DOCUMENT PASSAGE —
With Bret McKenzie and Jemaine Clement, he co-created, wrote and directed Flight of the Conchords, also for HBO. Bobin had previously seen Clement and McKenzie perform and signed on to co-create the show. In 2011, he signed a deal with HBO.

His feature film directorial debut, The Muppets, a musical-comedy film written by Jason Segel and Nicholas Stoller, was released in 2011 and became a critical and commercial hit and won an Oscar for Best Original Song. The film earned him his second BAFTA nomination at the 66th British Academy Film Awards. He wrote (with Nicholas Stoller) and directed a follow-up, Muppets Most Wanted, which was released in 2014. Bobin next directed the sequel Alice Through the Looking Glass (2016). In February 2016, it was announced that he would direct a Jump Street–Men in Black crossover film; however, plans for the movie fell through. In 2011, he signed a first-look deal with HBO.

STUDY MATERIAL —
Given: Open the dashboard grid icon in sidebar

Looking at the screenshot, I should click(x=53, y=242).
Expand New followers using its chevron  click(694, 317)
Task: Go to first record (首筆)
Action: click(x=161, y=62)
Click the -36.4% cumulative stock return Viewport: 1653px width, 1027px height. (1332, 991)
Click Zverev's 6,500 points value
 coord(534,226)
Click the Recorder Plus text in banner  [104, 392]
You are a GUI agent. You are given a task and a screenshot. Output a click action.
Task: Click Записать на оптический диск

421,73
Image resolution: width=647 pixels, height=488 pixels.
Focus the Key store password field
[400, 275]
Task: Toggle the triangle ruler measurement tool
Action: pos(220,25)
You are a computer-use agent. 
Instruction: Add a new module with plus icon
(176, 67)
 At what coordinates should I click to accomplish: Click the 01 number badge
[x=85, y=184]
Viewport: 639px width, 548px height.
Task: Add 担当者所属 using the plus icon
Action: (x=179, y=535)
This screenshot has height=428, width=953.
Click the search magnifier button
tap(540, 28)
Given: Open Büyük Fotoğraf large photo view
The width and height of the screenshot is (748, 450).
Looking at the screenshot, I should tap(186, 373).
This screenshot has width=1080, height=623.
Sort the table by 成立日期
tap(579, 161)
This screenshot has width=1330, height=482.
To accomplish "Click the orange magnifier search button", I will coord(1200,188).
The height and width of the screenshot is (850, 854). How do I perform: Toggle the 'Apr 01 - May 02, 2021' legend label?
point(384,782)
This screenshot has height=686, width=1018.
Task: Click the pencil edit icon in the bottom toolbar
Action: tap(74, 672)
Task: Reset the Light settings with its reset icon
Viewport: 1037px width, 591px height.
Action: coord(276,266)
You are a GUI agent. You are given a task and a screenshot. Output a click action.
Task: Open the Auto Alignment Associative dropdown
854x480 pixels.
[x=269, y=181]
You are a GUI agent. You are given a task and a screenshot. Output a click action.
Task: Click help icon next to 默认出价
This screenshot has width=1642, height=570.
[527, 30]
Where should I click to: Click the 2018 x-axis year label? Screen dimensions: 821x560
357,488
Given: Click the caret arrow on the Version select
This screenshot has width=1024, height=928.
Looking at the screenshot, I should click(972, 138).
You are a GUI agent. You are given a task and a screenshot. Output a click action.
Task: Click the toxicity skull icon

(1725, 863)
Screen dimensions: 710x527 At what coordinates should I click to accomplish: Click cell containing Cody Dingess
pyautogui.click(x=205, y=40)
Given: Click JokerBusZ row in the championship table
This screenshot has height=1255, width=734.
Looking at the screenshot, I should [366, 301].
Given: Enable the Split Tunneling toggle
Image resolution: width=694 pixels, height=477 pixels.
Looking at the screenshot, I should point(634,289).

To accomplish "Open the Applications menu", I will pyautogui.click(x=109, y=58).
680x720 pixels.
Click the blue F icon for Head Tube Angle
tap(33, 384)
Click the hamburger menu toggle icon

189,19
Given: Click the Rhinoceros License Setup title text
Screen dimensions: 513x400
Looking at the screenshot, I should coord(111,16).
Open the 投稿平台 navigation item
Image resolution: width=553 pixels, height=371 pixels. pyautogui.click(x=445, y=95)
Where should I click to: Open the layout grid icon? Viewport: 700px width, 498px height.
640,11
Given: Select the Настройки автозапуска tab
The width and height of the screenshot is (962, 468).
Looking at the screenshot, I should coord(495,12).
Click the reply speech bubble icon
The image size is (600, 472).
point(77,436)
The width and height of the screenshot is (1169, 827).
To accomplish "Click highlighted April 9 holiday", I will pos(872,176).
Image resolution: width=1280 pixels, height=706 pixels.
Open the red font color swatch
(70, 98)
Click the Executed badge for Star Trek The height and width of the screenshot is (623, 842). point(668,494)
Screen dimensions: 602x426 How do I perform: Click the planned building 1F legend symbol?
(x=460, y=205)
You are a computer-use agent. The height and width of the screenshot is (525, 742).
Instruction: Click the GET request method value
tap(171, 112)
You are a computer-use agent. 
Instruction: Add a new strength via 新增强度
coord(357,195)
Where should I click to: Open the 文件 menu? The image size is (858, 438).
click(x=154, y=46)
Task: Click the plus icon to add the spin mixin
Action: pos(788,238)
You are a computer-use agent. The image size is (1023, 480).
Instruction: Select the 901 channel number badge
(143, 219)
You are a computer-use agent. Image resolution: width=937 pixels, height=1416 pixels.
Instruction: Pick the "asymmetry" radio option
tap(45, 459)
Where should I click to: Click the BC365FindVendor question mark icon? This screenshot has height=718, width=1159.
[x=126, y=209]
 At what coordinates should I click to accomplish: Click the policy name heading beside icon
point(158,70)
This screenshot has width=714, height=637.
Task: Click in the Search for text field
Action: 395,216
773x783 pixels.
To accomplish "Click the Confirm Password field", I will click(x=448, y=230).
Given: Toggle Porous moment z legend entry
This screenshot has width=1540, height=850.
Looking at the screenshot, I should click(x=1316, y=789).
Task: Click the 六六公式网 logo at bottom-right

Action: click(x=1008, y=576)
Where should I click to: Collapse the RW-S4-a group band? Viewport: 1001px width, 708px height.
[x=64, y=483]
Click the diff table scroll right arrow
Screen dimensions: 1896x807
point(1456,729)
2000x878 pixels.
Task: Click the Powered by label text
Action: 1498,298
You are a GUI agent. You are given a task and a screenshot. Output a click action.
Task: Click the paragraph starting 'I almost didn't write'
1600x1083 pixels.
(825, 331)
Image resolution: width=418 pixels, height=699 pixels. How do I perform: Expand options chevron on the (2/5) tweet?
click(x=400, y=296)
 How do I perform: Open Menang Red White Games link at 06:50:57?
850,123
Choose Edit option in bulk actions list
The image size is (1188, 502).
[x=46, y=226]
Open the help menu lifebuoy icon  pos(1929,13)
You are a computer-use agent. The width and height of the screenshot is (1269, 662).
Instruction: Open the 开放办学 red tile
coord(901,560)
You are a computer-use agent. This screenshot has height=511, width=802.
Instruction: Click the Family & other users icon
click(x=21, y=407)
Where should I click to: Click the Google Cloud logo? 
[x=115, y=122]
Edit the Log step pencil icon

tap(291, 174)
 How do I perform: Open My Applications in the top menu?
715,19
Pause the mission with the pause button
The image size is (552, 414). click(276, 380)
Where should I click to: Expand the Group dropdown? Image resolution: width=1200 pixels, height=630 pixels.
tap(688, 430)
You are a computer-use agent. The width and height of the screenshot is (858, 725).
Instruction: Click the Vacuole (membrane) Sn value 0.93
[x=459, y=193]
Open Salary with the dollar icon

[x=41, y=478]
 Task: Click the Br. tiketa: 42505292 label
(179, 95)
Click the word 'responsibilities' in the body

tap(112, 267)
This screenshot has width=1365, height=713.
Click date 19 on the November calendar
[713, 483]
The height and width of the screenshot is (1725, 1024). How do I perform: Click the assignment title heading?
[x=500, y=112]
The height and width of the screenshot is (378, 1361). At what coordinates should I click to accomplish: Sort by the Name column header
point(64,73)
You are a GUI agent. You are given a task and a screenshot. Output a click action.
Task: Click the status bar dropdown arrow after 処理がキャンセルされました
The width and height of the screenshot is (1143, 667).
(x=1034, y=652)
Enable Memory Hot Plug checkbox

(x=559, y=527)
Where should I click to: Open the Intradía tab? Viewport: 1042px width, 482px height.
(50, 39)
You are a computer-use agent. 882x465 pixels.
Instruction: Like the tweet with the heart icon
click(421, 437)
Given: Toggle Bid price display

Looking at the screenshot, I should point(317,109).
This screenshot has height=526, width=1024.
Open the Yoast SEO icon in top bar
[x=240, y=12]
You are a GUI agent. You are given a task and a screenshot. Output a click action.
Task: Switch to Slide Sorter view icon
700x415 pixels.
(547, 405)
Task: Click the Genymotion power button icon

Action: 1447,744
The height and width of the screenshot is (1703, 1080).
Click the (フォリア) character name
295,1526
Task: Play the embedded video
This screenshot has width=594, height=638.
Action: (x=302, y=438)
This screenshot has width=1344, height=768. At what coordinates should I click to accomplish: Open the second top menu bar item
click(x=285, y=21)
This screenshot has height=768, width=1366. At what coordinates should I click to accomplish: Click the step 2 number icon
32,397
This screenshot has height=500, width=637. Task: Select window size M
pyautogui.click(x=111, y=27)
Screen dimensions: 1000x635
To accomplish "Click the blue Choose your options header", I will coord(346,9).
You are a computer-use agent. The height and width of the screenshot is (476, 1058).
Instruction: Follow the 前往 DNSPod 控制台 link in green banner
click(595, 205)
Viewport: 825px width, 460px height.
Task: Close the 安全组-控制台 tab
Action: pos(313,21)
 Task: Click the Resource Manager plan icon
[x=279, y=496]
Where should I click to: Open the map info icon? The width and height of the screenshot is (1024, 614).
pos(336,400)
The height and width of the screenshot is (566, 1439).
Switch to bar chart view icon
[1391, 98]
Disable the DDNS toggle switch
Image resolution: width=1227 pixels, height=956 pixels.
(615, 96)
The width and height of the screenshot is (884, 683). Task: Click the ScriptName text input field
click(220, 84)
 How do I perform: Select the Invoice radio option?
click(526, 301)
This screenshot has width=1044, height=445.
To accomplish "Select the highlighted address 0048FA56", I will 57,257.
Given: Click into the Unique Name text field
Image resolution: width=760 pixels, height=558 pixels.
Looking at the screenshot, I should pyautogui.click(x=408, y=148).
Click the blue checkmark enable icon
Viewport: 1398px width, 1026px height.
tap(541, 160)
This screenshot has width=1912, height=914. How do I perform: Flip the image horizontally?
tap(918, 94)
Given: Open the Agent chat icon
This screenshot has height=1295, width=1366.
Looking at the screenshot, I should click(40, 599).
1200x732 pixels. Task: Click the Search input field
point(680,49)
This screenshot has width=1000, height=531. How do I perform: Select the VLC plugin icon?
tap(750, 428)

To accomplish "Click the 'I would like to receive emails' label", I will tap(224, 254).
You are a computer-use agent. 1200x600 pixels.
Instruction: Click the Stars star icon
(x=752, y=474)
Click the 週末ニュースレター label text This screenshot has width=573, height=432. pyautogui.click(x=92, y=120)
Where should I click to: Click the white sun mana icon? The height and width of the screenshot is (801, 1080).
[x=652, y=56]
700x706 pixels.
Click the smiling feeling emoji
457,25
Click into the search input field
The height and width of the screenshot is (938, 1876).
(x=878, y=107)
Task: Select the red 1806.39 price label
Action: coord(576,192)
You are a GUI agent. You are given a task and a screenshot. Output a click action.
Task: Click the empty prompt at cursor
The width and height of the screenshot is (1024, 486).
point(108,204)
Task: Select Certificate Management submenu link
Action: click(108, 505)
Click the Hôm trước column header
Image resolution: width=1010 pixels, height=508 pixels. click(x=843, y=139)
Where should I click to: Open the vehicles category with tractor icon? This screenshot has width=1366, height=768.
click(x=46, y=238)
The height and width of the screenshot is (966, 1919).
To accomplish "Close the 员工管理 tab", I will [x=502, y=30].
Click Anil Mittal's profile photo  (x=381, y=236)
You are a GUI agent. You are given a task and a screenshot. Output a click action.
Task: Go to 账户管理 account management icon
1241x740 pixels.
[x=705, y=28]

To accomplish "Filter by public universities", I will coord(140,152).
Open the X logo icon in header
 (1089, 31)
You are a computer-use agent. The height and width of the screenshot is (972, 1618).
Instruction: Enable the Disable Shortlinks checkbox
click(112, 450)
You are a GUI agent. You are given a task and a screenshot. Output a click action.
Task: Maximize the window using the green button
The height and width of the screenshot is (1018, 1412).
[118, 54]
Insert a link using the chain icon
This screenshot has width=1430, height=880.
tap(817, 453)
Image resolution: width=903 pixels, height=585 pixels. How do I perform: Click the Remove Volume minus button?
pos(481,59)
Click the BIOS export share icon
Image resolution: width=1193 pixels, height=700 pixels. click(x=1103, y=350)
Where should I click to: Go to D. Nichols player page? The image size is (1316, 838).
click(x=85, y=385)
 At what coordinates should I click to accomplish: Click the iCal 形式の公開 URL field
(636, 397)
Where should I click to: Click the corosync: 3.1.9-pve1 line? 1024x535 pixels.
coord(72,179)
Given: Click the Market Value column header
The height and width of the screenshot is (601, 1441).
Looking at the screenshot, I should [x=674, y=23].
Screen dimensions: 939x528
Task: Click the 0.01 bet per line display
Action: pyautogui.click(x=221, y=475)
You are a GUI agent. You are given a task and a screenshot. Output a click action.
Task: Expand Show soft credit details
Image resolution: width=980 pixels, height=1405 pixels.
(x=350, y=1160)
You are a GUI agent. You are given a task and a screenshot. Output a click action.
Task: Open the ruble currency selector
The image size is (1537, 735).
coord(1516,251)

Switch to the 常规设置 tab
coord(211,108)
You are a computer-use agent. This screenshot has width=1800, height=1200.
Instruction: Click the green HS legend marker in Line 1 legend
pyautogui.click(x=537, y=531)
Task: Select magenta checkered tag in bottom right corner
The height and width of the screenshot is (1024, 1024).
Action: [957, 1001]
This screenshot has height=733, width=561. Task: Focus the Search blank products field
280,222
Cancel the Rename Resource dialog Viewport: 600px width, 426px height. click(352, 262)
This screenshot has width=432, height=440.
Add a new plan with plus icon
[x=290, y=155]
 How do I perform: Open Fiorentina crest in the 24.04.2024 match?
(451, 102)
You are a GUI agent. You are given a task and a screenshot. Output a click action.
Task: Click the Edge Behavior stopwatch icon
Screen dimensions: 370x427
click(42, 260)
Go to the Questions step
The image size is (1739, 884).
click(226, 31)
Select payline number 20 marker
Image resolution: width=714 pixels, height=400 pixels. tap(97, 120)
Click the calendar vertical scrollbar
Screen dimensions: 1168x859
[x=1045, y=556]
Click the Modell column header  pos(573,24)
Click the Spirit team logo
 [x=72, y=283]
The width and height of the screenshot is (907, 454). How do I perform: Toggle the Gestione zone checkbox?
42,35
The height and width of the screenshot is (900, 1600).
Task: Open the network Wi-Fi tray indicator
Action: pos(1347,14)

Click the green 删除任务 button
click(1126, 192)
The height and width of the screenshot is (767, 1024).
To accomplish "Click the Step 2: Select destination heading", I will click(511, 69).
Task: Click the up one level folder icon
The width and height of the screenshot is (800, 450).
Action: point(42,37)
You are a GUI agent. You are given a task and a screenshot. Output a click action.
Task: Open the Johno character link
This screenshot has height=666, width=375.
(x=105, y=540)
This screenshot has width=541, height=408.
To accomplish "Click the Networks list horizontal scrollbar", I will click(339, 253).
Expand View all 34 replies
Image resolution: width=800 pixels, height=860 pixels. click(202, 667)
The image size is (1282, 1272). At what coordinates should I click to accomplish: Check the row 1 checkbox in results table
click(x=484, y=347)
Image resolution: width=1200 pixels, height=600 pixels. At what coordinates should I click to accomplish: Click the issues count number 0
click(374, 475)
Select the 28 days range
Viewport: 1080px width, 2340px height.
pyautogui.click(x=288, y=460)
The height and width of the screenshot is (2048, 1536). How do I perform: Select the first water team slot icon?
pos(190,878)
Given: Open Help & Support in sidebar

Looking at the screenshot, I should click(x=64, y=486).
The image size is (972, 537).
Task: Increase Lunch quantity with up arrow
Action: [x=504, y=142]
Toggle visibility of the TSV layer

WORK INSTRUCTION 1 — In the passage about Bobin's career, what award did The Muppets win?
WORK INSTRUCTION 2 — Please resume the passage about Bobin's career after its last sentence.
The records come from a separate source.

REPLY 1 — An Oscar for Best Original Song.

REPLY 2 —
His most recent film, Dora and the Lost City of Gold, is a live-action adaptation of TV series Dora the Explorer with Isabela Moner as the title character. The film was theatrically released in the United States on 9 August 2019, by Paramount Pictures. In 2020, it was announced that Bobin was in talks to direct a remake of Clue. In October 2021, it was announced that Bobin would direct and executive produce an adaptation of Percy Jackson & the Olympians for Disney+.

==Awards and nominations==
Bobin received his first BAFTA nomination (British Academy of Film and Television Award) for Best Comedy Series in 2000 for his work on The 11 O'Clock Show. He also won an award from the Royal Television Society, as well as a Silver Rose from the Montreux Television Festival. He won a Writers Guild of America Award in 2007.

Bobin was nominated for Outstanding Writing and Directing Emmys for Da Ali G Show in 2003, and again in 2005. In 2008 and 2009, he was nominated for Outstanding Writing, Directing, and Original Music for Flight of the Conchords, and in 2009, also received an Outstanding Comedy Series nomination for his work as executive producer.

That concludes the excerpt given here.